Karena dalam jual beli itu ada dua syarat batils yakni syarat memberikan uang panjar dan syarat mengembalikan barang transaksi dengan perkiraan salah satu pihak tidak ridha.  Hukumnya sama dengan hak pilih terhadap hal yang tidak diketahui (Khiyaar Al Majhul). Kalau disyaratkan harus ada pengembalian barang tanpa disebutkan waktunya, jelas tidak sah. Demikian juga apabila dikatakan: Saya punya hak pilih. Kapan mau akan saya kembalikan dengan tanpa dikembalikan uang bayarannya. Ibnu Qudamah menyatakan: Inilah Qiyas (analogi).
Pendapat ini dirojihkan Al Syaukani dalam pernyataan beliau: Yang rojih adalah pendapat mayoritas ulama, karena hadits ‘Amru bin Syu’aib telah ada dari beberapa jalan periwayatan yang saling menguatkan. Juga karena hal ini mengandung larangan dan hadits yang terkandung larangan lebih rojih dari yang menunjukkan kebolehan sebagaimana telah jelas dalam ushul Fiqh….Ilat (sebab hokum) dari larangan ini adalah jual beli ini mengandung dua syarat yang fasid; salah satunya adalah syarat menyerahkan kepada penjual harta (uang muka) secara gratis apabila pembeli gagal membelinya. Yang kedua adalah syarat mengembalikan barang kepada penjual apabila tidak terjadi keridhoan untuk membelinya.
2.       Jual beli ini diperbolehkan.
Inilah pendapat madzhab Hambaliyyah dan diriwayatkan kebolehan jual beli ini  dari Umar, Ibnu Umar, Sa’id bin Al Musayyib dan Muhammad bin Sirin. Al Khothobi menyatakan:  Telah diriwayatkan dari Ibnu Umar bahwa beliau memperbolehkan jual beli ini dan juga diriwayatkan dari Umar. Ahmad cenderung mengambil pendapat yang membolehkannya dan menyatakan: Aku tidak akan mampu menyatakan sesuatu sedangkan ini adalah pendapat Umar n yaitu tentang kebolehannya. Ahmadpun melemahkan (mendhoifkan) hadits larangan jual beli ini, Karena terputus.

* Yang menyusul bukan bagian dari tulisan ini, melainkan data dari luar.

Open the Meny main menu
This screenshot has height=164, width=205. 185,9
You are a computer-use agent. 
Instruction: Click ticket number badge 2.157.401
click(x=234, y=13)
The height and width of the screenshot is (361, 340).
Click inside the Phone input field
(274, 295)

Dasar argumentasi mereka adalah:
a.       Atsar yang berbunyi:
Diriwayatkan bahwa Nafi bin Al-Harits, ia pernah membelikan sebuah bangunan penjara untuk Umar dari Shafwan bin Umayyah, (dengan ketentuan) Apabila Umar suka. Bila tidak, maka Shafwan berhak mendapatkan uang sekian dan sekian. Al-Atsram berkata: Saya bertanya kepada Ahmad: “Apakah Anda berpendapat demikian?” Beliau menjawab: “Apa yang harus kukatakan? Ini Umar z (telah berpendapat demikian).

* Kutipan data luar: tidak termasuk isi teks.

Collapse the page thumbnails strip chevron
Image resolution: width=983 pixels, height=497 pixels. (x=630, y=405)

b.      Hadits Amru bin Syuaib adalah lemah sehingga tidak dapat dijadikan sandaran dalam melarang jual beli ini.
Panjar ini adalah kompensasi dari penjual yang menunggu dan menyimpan barang transaksi selama beberapa waktu. Ia tentu saja akan kehilangan sebagian kesempatan berjualan. Tidak sah ucapan orang yang mengatakan bahwa panjar itu telah dijadikan syarat bagi penjual tanpa ada imbalannya.
c.       Tidak sahnya kiyas atau analogi jual beli ini dengan Al Khiyar Al Majhul (hak pilih terhadap hal yang tidak diketahui), karena syarat dibolehkannya panjar ini adalah dibatasinya waktu menunggu. Dengan dibatasinya waktu pembayaran, batallah analogi tersebut, dan hilangnya sisi yang dilarang dari jual beli tersebut.

E.     Pendapat Para Ulama Zaman Sekarang
a.       Menurut Syeikh Abdulaziz bin Baaz mantan Mufti Agung Sudi Arabia Rohimahullah pernah ditanya: Apa hokum melaksanakan jual beli system panjar (Al Urabun) apabila belum sempurna jaul belinya. Bentuknya adalah dua orang melakukan transaksi jual beli, apabila jual beli sempurna maka pembeli menyempurnakan nilai pembayarannya dan bila tidak jadi maka penjual mengambil DP (panjar) tersebut dan tidak mengembalikannya kepada pembeli? Beliau menjawab: Tidak mengapa mengambil DP (uang panjar) tersebut dalam pendapat yang rojih dari dua pendapat ulama, apabila penjual dan pembeli telah sepakat untuk itu dan jual belinya tidak dilanjutkan (tidak disempurnakan).
b.      Menurut Fatwa Lajnah Daimah Lil Buhuts Al Ilmiyah Wa Al Ifta (komite tetap untuk penelitian ilmiyah dan fatwa kerajaan Saudi Arabia)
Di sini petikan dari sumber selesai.